Inhibition of HDAC3 ablated shear-induced p53 deacetylation, p21 activation, and EC differentiation. (A) TSA abolished shear-induced HDAC activation. (B) TSA blocked shear-induced HDAC3 activation, p53 deacetylation, p21 activation, and EC differentiation. (C) Western blot data showing the effect of HDAC3 siRNA on shear-induced p53, acetyl-p53Lys370, p21, HDAC3, and Flt-1 proteins. Untransfected cells (ctl) and control siRNA (ctlsi) were included as controls. (D) Overexpression of p21 partially rescued HDAC3 siRNA–mediated suppression of Flt-1 reporter gene expression.

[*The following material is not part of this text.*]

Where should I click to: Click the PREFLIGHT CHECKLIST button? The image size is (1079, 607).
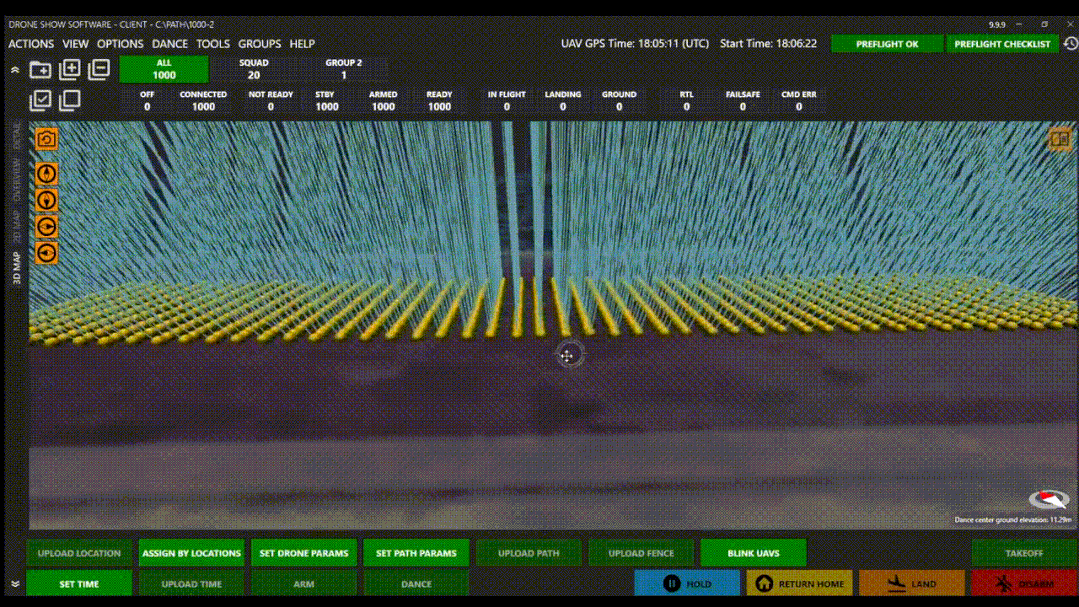tap(1002, 44)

The data are representatives or means ± the SD from three independent experiments.

Figure 6.

Shear- and VEGF-stabilized HDAC3 through Flk-1–PI3K–Akt signal pathways. (A) RNA and protein synthesis inhibitors did not affect shear-increased HDAC3 protein production. (B) Flk-1 inhibitor ablated shear-induced HDAC3 stabilization, p53 deacetylation, p21 activation, and EC differentiation. (C) Flk-1 inhibitor abolished shear-induced HDAC activation. (D) VEGF transiently up-regulated HDAC3 protein induction. (E) Western blot data showed that shear-induced HDAC3 stabilization was related to Flk-1–mediated Akt phosphorylation. (F) Western blot analysis revealed that VEGF-induced HDAC3 stabilization was related to Flk-1–mediated Akt phosphorylation. AD, actinomycin D; CH, cycloheximide; LY, LY294002; PD, PD98059; SS, shear stress; SU, SU1498. The data are representatives or means ± the SD from three independent experiments.

Figure 7.

HDAC3 was involved in VEGF-induced EC differentiation and blood vessel formation in vivo. (A) HDAC3 siRNA ablated VEGF-induced EC marker expression in ES cells. The data are means ± the SD of three independent experiments. (B) A representative of immunohistological staining for CD144, HDAC3, p53, and p21 in blood vessels formed by VEGF-treated Sca1⁺ cells. (C) A representative of the X-gal staining and immunohistological staining for CD31, HDAC3, and p21 in blood vessels in D13.5 embryonic sections from Tie2-LacZ/ApoE^−/− mice. Bars, 200 μm.

Figure 8.

Sca1⁺ cells incorporated into injured artery and reduced lesion formation in ApoE^−/− mice. (A) X-gal and double immunofluorescence staining showed the incorporation of VEGF-treated Sca1⁺ cells into the injured femoral artery. (B) VEGF-treated Sca1⁺ cell reduced the lesion formation caused by artery injury. a, uninjured artery; b, injured artery without cell treatment; c, injured artery with cell treatment; d, higher magnification of image c; e, statistical analysis of the ratio of neointima to the media. (C) Shear stress–induced Sca1⁺ cell reduced the lesion formation caused by artery injury. a, uninjured artery; b, injured artery without cell treatment; c, X-gal staining showed the incorporated Sca1⁺ cell; d, injured artery with Sca1⁺ cell treatment; e, statistical analysis of the ratio of neointima to the media. Data are means ± the SD from six animals per group. Bars: (A–C) 100 μm; (c) 50 μm.